« La Zone d’intérêt » marque la première réalisation de Jonathan Glazer, une décennie après « Under the Skin ». Son retour triomphal dans le monde du cinéma a été reconnu et récompensé par l’obtention du Prix du jury lors de l’édition 2023 du Festival de Cannes.
Originaire du monde de la réalisation de vidéoclips et de publicités, Jonathan Glazer est un cinéaste que l’on retrouve rarement derrière la caméra, puisque son ancien projet remonte à une dizaine d’années avec son remarquable film Under the Skin mettant en vedette Scarlett Johansson en tant qu’extraterrestre destructrice. Glazer marque son retour en abordant un sujet complètement différent dans son film La Zone d’intérêt , en dépeignant la vie de Rudolf Höss, le commandant du camp de concentration d’Auschwitz, et celle de sa femme, Hedwig, qui vivent indifférents à proximité directe du camp, ignorant l’horreur qui se déroule juste à côté. La Shoah n’a jamais été représentée avec une telle sobriété, ce qui rend ce film d’autant plus bouleversant.
Un dénuement inhabituel
Dans la demeure champêtre idyllique qui est juxtaposée au camp de concentration, vivent le commandant d’Auschwitz, Rudolf Höss (joué par Christian Friedel), son épouse Hedwig (interprétée par Sandra Hüller) et leurs enfants. Lorsque le commandant est nommé à un autre poste, sa femme l’encourage à faire tout ce qu’il faut pour convaincre ses supérieurs de le garder à son poste actuel pour qu’ils puissent continuer à vivre dans ce qu’elle désigne comme un « paradis ».

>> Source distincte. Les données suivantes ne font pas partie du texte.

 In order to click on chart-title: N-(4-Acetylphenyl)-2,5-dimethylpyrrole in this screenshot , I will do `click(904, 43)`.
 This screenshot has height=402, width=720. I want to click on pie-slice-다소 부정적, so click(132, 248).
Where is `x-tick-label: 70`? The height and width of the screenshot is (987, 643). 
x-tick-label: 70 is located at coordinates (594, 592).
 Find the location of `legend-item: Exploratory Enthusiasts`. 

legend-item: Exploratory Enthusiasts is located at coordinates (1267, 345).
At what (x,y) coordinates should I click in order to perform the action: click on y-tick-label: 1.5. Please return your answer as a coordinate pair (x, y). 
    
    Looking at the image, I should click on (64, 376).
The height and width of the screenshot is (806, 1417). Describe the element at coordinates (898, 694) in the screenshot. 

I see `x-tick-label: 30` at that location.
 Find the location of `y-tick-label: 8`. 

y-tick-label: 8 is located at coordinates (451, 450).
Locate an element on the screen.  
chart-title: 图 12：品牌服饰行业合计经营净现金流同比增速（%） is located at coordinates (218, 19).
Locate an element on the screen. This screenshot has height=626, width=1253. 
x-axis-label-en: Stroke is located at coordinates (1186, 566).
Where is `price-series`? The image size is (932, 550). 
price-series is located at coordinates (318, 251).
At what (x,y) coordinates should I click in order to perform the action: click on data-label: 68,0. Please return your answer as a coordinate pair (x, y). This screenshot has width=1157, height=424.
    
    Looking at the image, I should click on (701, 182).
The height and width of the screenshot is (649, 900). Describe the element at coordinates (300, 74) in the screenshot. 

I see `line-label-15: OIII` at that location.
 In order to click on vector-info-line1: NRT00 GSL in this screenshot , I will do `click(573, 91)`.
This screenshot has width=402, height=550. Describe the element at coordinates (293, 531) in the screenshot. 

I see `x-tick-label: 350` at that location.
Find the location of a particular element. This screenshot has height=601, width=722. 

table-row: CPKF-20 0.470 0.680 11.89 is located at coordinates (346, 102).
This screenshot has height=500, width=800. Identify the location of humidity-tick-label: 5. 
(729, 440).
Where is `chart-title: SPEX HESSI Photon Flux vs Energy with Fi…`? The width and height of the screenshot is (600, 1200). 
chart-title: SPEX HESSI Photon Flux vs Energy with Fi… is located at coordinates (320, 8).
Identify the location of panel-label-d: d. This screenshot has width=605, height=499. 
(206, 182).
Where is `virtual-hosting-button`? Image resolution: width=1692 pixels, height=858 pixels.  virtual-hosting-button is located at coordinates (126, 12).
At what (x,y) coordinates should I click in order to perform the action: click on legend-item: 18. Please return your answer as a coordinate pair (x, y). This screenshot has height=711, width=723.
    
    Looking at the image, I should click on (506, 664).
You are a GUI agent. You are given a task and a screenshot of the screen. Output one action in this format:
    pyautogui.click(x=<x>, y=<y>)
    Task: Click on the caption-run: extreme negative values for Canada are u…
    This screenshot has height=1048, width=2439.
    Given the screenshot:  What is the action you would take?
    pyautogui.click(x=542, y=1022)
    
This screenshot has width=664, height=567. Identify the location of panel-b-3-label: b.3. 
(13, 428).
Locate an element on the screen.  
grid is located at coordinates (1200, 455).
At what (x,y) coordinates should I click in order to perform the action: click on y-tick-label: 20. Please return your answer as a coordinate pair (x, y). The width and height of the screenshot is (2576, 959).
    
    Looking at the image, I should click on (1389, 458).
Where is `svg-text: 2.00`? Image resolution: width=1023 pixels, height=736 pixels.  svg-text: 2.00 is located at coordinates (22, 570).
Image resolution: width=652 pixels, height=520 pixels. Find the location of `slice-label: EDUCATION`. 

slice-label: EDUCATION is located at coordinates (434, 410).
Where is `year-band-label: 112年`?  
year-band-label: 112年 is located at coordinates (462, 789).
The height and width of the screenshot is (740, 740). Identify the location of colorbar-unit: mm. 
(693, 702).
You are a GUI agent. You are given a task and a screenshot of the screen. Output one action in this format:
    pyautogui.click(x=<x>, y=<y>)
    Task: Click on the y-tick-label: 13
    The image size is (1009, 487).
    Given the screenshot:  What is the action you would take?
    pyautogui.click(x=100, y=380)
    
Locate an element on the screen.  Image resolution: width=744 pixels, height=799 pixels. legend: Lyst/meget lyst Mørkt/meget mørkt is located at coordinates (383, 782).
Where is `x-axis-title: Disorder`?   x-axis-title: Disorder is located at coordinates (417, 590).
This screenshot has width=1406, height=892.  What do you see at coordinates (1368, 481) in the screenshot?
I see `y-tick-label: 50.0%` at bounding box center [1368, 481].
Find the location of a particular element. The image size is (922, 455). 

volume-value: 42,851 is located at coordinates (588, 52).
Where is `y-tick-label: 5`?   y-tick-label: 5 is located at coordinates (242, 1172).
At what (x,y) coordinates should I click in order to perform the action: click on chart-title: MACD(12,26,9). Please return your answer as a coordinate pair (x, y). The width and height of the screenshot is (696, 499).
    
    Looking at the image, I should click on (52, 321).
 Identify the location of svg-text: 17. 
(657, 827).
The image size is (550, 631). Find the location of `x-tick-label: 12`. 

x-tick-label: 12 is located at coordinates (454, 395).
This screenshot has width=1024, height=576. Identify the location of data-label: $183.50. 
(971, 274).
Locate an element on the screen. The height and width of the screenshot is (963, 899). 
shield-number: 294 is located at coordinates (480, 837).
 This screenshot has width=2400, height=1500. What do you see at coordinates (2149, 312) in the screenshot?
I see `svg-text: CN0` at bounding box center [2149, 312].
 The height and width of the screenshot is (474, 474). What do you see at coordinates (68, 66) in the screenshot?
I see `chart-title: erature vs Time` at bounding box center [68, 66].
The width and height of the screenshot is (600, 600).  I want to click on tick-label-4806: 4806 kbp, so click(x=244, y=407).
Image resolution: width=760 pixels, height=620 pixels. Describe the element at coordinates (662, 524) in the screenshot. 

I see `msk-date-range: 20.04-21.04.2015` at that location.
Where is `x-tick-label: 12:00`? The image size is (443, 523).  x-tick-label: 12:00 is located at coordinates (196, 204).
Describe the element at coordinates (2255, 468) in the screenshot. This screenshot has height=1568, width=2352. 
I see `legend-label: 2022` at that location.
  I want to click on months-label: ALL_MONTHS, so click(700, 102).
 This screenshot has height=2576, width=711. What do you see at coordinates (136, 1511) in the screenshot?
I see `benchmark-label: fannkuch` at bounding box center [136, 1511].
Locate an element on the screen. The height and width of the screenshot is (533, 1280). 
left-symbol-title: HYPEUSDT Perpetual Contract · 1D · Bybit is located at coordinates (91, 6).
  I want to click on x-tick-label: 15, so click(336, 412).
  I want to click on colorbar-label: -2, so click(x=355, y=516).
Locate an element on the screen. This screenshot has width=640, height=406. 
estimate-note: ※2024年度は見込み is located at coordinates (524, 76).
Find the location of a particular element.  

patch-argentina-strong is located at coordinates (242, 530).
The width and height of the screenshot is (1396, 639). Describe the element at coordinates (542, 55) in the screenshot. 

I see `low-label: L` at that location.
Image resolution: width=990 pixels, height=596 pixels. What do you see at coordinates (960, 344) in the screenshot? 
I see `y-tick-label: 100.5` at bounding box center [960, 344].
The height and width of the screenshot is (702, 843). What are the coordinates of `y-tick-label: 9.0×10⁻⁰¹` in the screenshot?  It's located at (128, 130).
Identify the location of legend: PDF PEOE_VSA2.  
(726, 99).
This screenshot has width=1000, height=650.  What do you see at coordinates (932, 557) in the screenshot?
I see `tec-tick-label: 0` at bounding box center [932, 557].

Glazer montre une exigence aiguë dans sa mise en scène précise, où chaque plan est calculé au millimètre près, élevant ainsi cette technique du cinéma au rang d’art majeur. À travers La Zone d’intérêt, il réalise un film d’une profonde retenue émotionnelle sur le thème sensible de la Shoah au cinéma. Le luxueux manoir, bordé de jardins et consciencieusement entretenu par le couple Höss, semble avoir plus d’importance pour eux que l’extermination de juifs, de Roms et d’homosexuels que le commandant du camp se préoccupe d’optimiser. Les songes dérangeants de leurs enfants, illustrés en négatif noir et blanc, sont particulièrement significatifs et perturbateurs, presque comme s’ils étaient l’expression d’un refoulement.
Un reflet paradoxal de l’horreur
Des baraquements du camp, on aperçoit vaguement quelques silhouettes derrière un mur d’enceinte, tandis qu’une fumée noire s’élève au loin. Les bruits des fours crématoires se font intensément entendre, ponctués par le hululement lointain des trains et les hurlements étouffés et les coups de feu, alors que le couple entretient sereinement ses fleurs et son potager, rejouant l’insouciance face à la tragédie avoisinante. Les victimes du camp, qu’on voit à peine, semblent extrêmement banalisées. Cette mise en abyme, doublée d’une non-dititude assumée, rend l’horreur encore plus frappante dans ce décalage entre ce qui se passe dans le camp et les images des Höss dans leur jardin ou lorsqu’ils offrent des vêtements volés aux prisonniers à leurs connaissances, ou lorsque madame Höss dit avoir trouvé un diamant, astucieusement caché dans un tube de dentifrice.
La Zone d’intérêt , glaçante, joue avec l’ambiguïté sur sa fin, montrant un commandant Höss apparemment touché et ayant des nausées face à l’horreur dont il est responsable, mais qui n’arrive finalement pas à vomir. Les scènes contemporaines du mémorial d’Auschwitz créent un décalage avec le reste du film et on peut se demander si elles étaient vraiment nécessaires. Fidèle à son procédé artistique, Glazer collabore avec la compositrice Mica Levi pour créer une partition exceptionnelle qui joue un rôle d’acteur à part entière dans le film. Récompensé par le Prix du Jury lors du dernier Festival de Cannes, La Zone d’intérêt aurait bien mérité la Palme.
Informations techniques
Genre : Drame historique
Réalisateur : Jonathan Glazer
Acteurs : Sandra Hüller, Christian Friedel, Ralph Herforth
Pays : États-Unis/Great Britain/Allemagne
Durée : 1h46
Date de sortie : 31 janvier 2023
Distributeur : Bac Films
Synopsis : Rudolf Höss, le commandant du camp d’Auschwitz, et sa femme, Hedwig, tentent de bâtir une vie idyllique pour leur famille dans une maison avec jardin située à proximité du camp.